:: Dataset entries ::
§
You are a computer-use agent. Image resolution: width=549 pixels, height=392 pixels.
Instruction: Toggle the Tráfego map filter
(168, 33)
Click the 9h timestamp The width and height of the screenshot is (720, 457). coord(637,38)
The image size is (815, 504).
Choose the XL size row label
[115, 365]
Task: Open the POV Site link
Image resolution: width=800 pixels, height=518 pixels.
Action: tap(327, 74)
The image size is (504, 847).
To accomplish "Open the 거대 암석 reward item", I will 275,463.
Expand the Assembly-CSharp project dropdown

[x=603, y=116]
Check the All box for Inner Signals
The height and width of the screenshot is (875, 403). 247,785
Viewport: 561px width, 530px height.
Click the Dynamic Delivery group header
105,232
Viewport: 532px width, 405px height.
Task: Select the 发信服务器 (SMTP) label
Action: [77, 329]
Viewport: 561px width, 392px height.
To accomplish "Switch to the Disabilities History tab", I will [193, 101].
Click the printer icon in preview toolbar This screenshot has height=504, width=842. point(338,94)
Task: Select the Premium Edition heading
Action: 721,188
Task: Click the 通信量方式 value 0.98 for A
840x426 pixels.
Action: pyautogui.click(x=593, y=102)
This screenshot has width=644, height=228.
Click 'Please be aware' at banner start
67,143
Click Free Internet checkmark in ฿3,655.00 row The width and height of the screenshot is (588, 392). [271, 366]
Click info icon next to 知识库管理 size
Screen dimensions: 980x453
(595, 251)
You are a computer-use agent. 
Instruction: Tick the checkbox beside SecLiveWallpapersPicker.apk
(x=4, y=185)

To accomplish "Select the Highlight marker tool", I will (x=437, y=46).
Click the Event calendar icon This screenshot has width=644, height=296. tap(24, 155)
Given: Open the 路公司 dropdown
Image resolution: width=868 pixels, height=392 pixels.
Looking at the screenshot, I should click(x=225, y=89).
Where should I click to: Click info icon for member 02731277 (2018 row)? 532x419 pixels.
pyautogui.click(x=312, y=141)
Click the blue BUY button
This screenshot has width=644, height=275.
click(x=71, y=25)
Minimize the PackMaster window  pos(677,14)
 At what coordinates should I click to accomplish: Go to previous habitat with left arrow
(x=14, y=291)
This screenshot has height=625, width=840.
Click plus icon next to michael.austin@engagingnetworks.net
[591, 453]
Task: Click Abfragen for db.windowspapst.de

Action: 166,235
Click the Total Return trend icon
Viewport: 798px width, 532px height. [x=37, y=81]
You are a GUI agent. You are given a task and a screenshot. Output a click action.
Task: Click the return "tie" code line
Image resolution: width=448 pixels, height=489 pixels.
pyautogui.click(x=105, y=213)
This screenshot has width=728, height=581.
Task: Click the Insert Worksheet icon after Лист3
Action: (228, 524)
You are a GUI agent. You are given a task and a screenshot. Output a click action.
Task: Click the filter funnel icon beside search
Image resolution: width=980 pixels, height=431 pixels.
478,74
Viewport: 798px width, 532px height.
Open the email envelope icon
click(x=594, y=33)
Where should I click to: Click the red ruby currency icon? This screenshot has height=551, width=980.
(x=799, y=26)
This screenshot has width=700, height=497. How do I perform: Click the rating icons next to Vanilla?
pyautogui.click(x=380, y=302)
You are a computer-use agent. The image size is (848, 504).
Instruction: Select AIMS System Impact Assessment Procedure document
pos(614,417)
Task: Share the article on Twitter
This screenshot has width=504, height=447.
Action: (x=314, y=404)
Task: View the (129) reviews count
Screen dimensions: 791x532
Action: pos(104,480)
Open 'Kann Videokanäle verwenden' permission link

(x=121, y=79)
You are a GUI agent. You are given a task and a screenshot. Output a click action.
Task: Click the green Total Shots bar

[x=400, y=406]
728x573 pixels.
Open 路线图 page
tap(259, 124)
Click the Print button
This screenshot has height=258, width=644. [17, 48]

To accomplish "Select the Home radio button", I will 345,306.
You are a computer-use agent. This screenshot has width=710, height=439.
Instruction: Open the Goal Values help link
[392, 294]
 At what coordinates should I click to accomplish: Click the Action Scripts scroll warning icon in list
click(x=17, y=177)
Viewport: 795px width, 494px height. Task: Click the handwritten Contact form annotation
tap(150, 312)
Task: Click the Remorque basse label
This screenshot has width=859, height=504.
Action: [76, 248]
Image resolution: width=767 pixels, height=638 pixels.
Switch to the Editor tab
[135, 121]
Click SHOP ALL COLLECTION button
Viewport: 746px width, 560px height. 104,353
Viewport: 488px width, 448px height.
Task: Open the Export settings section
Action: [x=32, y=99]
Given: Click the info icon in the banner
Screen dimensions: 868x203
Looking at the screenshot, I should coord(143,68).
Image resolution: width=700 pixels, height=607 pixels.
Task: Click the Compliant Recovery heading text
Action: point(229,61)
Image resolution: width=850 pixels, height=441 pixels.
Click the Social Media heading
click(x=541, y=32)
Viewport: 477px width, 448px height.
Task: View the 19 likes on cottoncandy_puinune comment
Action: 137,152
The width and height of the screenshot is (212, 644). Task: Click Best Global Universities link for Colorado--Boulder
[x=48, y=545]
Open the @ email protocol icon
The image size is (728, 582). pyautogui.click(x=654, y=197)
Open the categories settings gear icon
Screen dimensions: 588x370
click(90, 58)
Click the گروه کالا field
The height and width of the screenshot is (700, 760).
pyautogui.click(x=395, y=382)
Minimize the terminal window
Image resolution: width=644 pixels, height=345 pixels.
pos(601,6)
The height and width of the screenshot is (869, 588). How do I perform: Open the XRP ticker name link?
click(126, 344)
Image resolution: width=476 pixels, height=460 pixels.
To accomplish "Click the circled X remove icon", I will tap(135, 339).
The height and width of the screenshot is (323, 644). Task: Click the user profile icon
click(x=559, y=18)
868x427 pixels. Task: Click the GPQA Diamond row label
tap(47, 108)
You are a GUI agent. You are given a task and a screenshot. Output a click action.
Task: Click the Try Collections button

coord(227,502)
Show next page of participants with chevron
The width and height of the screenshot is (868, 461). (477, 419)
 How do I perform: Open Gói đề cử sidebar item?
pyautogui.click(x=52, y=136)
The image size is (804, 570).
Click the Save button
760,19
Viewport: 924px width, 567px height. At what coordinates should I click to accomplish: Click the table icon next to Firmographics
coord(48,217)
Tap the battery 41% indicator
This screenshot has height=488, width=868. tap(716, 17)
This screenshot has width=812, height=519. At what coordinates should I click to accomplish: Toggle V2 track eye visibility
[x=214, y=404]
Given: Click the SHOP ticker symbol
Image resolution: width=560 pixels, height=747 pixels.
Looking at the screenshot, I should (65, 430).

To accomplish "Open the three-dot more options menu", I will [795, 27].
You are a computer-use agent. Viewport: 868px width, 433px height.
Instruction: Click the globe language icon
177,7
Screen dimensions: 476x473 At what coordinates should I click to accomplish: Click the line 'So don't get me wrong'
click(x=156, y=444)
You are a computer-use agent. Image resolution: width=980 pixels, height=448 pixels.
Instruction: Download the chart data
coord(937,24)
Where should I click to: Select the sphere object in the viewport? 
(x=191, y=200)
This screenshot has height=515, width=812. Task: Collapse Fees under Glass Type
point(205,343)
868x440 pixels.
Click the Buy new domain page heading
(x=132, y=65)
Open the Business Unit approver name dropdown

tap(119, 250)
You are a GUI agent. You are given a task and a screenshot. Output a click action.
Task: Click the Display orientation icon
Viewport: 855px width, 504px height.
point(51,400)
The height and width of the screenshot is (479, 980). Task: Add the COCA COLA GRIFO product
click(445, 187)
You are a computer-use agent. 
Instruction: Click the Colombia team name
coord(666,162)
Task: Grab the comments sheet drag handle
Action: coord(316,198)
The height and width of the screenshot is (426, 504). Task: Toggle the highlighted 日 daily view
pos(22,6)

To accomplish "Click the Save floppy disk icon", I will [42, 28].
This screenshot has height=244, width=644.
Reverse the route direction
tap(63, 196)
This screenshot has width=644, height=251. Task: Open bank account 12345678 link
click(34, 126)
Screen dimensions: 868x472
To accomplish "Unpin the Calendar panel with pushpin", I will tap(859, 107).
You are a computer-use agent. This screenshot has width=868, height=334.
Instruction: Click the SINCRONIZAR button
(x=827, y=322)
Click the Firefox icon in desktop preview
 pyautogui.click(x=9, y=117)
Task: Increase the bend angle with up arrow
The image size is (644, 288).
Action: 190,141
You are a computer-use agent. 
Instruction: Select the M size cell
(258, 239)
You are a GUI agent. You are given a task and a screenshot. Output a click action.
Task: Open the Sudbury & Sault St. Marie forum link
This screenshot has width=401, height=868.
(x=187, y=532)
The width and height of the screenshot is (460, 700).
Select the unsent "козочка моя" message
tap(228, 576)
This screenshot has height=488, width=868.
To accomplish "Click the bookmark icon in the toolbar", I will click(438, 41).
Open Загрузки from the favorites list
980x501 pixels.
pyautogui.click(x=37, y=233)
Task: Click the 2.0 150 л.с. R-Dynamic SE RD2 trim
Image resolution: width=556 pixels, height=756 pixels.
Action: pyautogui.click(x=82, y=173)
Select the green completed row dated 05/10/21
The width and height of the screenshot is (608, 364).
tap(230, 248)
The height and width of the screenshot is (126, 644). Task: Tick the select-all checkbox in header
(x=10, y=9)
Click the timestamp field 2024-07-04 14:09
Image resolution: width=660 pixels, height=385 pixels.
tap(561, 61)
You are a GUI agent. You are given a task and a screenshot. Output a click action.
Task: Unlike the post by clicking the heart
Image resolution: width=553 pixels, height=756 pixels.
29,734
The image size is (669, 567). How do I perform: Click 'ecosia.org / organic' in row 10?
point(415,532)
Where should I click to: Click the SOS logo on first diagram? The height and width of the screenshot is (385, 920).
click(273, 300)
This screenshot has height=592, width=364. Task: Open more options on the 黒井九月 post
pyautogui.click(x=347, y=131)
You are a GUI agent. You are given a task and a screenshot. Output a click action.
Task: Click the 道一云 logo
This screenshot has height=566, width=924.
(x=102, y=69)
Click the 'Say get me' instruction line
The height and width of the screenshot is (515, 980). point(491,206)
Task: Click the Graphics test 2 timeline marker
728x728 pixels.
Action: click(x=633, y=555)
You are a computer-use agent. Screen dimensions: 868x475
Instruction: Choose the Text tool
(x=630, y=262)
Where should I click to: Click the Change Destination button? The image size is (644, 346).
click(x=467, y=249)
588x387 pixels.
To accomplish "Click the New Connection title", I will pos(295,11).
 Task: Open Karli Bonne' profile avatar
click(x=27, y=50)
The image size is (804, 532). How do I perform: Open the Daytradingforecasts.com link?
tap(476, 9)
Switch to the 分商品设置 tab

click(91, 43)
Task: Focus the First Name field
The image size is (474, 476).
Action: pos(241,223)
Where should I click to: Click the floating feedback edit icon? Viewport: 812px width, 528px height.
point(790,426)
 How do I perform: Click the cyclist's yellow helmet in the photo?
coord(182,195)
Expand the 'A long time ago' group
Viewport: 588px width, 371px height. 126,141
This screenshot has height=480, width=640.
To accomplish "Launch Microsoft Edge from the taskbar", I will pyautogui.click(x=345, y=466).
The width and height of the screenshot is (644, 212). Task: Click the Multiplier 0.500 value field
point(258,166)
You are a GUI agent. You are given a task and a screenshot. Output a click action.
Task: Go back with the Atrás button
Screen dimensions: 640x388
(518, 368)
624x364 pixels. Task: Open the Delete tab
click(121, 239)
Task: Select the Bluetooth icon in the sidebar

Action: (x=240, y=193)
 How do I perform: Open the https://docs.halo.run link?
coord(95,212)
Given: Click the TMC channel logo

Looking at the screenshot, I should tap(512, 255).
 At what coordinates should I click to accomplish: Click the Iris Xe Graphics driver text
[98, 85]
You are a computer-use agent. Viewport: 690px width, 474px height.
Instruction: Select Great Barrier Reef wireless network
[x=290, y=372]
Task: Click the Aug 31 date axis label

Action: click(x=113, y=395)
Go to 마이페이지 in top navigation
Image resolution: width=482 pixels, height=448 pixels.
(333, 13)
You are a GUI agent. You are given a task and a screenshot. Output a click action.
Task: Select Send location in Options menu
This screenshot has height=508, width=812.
§
:: EXERCISE ::
No lines before the one containing "How do I perform: Open the https://docs.halo.run" belong in the answer; write out that line and each one after it exactly, through the end of the records.

:: RESPONSE TO THE EXERCISE ::
 How do I perform: Open the https://docs.halo.run link?
coord(95,212)
Given: Click the TMC channel logo

Looking at the screenshot, I should tap(512, 255).
 At what coordinates should I click to accomplish: Click the Iris Xe Graphics driver text
[98, 85]
You are a computer-use agent. Viewport: 690px width, 474px height.
Instruction: Select Great Barrier Reef wireless network
[x=290, y=372]
Task: Click the Aug 31 date axis label

Action: click(x=113, y=395)
Go to 마이페이지 in top navigation
Image resolution: width=482 pixels, height=448 pixels.
(333, 13)
You are a GUI agent. You are given a task and a screenshot. Output a click action.
Task: Select Send location in Options menu
This screenshot has height=508, width=812.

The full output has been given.